4. a kind of realtime graphic semantic segmentation method based on the full convolutional network of lightweight according to claim 1, special Sign is more size convolution fusion structures described in step 1), is made of two concatenated feature processing block B, the characteristic processing Module B is sequentially connected and is constituted by the first convolutional layer, more size convolutional layers and Fusion Features convolutional layer, wherein more size convolutional layers connect By the output of the first convolutional layer, Fen Sanlu does the detachable convolution operation of depth, uses the convolution kernel of 1*1,3*3,5*5 respectively, Subsequent three tunnels output is input to Fusion Features convolutional layer by splicing, this layer of convolutional layer uses the convolution kernel of 1*1；Finally this is tied The input of structure is added acquisition output feature set of graphs with the output of two feature processing block B.

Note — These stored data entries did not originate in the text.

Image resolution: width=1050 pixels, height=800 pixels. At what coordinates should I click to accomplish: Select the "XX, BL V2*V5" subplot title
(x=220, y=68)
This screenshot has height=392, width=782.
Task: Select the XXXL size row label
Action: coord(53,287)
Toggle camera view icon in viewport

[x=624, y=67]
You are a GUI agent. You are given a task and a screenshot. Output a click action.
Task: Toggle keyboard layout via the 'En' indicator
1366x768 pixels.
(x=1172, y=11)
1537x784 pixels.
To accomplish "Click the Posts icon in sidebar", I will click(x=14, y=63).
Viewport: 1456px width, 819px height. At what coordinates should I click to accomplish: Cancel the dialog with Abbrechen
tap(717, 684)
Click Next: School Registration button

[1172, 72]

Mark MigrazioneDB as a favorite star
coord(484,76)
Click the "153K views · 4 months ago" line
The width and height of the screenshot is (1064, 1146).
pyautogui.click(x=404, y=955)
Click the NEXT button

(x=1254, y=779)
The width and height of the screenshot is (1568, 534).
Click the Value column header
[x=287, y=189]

5. a kind of realtime graphic semantic segmentation method based on the full convolutional network of lightweight according to claim 1, special Sign is the amplification structure of receptive field described in step 1), successively by the first convolutional layer, receptive field amplification layer and Fusion Features convolutional layer It connects and composes, receptive field expands the output of layer the first convolutional layer of receiving as input, and two-way is divided to be the detachable convolution behaviour of depth Make, the first via successively does the detachable convolution operation of depth using the convolution kernel of 1*7 and 7*1, the second tunnel continuous use twice the Two-way is then obtained characteristic pattern splicing and is input to Fusion Features convolutional layer by the convolution operation process used all the way, and output obtains Export feature set of graphs.